Ирка шумно шлепнула себя по коленкам:
– Гениально! Только… Стоп, а ведь она уже не могла прибегнуть к мамочкиной помощи, раз прописалась в Мокроножкиной квартире в нашем городе?
– Во-первых, в унаследованной квартире Людочка хотя и жила, но не прописалась, только оформила право собственности. Полагаю, ей хотелось, чтобы ее считали неимущей сироткой. Во-вторых, мамочкина помощь на сей раз не понадобилась. Людочка просто пошла в загс и заявила о желании вернуть себе добрачную фамилию. Ну, не хотелось девушке всю оставшуюся жизнь быть Мокроножкиной! Разумеется, после выполнения всех необходимых формальностей Людмила получила новый паспорт. Печати о браке в нем, само собой, не было, потому как не было уже и самого брака: муженек-то умер!
– И стала Людочка Петрова вновь чиста и непорочна! – восхитилась Ирка.
– С непорочностью ей очень помогли в клинике «Камелия», – кивнула я. – Выписанное из Москвы светило, доктор Локтев, успешно провел операцию по восстановлению девственности.
– Операция – это уже слишком! – решила Ирка.
– Ничего не слишком! – возразила я. – Людочка ведь как раз познакомилась с мадам Рябушкиной, а у той была навязчивая идея женить сына на девственнице, вот Людочка и стала девственницей, опять двадцать пять…
– Дальше я вроде знаю: Людочка благополучно прошла проверку у гинеколога богатенькой банкирши и совсем уже собралась выйти замуж за наследного принца Вадика, да тут наш Масянька обозвал ее снеговиком, и невеста сбежала, – поторопилась закончить Ирка. – Кто бы подумал, что девица такая чувствительная!
– Насчет чувствительности – вопрос спорный, – я покачала головой. – Честно говоря, я так и не поняла, почему Людмила сбежала со свадьбы.
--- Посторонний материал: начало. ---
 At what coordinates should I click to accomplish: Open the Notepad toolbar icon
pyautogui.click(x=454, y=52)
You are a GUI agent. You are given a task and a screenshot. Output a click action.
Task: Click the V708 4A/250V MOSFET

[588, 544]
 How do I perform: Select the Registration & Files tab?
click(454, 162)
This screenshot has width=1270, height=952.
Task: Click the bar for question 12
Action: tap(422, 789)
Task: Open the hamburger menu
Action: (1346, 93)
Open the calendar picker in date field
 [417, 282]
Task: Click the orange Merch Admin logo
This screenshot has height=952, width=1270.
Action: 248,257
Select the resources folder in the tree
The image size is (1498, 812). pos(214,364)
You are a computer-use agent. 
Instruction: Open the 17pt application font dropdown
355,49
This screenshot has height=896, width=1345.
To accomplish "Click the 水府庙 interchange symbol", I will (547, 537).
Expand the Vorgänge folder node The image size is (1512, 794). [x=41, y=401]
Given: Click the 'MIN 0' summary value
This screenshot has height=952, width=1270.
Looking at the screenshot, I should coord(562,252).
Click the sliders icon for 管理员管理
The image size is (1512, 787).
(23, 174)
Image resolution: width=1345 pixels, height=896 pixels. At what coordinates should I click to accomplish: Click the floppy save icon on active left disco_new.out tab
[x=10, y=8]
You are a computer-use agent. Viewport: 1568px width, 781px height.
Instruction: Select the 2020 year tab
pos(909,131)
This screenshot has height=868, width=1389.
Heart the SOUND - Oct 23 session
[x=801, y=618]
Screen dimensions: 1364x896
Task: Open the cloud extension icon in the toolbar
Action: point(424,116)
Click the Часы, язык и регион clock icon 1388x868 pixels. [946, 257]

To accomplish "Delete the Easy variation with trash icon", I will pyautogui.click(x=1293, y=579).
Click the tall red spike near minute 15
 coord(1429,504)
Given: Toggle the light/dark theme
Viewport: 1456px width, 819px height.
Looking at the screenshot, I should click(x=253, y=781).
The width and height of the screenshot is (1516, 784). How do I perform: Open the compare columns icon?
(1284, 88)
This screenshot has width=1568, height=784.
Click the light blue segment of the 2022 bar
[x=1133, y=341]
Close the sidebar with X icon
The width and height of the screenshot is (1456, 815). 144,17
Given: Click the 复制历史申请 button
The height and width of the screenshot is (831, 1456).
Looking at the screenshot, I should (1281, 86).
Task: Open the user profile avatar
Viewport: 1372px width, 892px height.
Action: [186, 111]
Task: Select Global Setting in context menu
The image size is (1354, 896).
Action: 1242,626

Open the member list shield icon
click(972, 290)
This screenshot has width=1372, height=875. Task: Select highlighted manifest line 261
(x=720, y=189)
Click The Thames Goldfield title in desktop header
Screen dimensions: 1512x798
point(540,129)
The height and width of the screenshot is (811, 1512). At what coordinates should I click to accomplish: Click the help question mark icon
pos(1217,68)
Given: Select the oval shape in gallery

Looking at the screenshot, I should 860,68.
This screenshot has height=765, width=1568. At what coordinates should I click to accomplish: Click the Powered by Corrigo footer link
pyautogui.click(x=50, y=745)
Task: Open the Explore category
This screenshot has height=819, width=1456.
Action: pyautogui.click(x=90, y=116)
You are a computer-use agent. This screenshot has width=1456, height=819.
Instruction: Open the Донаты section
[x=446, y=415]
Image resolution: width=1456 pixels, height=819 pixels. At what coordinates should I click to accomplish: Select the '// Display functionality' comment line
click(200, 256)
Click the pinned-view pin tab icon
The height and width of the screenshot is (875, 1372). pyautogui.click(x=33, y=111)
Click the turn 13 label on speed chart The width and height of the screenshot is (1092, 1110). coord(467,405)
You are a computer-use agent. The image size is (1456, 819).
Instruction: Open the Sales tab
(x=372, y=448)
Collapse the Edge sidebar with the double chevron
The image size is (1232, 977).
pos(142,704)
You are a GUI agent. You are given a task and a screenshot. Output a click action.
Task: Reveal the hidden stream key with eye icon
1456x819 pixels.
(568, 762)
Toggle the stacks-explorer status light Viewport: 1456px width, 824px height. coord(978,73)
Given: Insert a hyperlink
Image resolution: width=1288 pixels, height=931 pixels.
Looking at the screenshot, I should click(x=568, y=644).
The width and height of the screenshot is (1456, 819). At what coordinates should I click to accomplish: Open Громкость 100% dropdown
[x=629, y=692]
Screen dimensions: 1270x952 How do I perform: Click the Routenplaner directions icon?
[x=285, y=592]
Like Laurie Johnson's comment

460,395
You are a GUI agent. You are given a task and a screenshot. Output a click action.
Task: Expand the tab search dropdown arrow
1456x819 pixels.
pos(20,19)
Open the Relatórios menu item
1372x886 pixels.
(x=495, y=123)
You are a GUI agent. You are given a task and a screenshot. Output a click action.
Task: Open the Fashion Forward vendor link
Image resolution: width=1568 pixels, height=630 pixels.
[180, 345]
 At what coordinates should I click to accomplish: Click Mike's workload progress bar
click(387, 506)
Разве что хотела доканать своей выходкой Ангелину Митрофановну? По словам секретарши, банкирша очень неважно себя чувствовала, что-то с сосудами у нее было…
– А что за история с сейфом? – вспомнила подруга.
– Да все та же история, комедия жадности. Сдается мне, это не мадам Рябушкина, а Людочка поменяла кодовое слово. Узнав, что Ангелина Митрофановна скоропостижно скончалась, Людочка проникла в квартиру в отсутствие Вадика и сменила шифр сейфа.
– Откуда она знала шифр?
– Она же два месяца жила в квартире Рябушкиных, могла за это время узнать многое!
– А зачем она поменяла шифр?
– Чтобы Вадик не растранжирил денежки, конечно! – я пожала плечами. – Точно, Вадика она успела узнать! Спустил бы он с дружками все мамины валютные тыщи, как одну копеечку, всего за пару дней беспробудной горькой пьянки-гулянки в кабаках и ночных клубах! Он ведь и мамулины бриллианты хотел в гроб положить.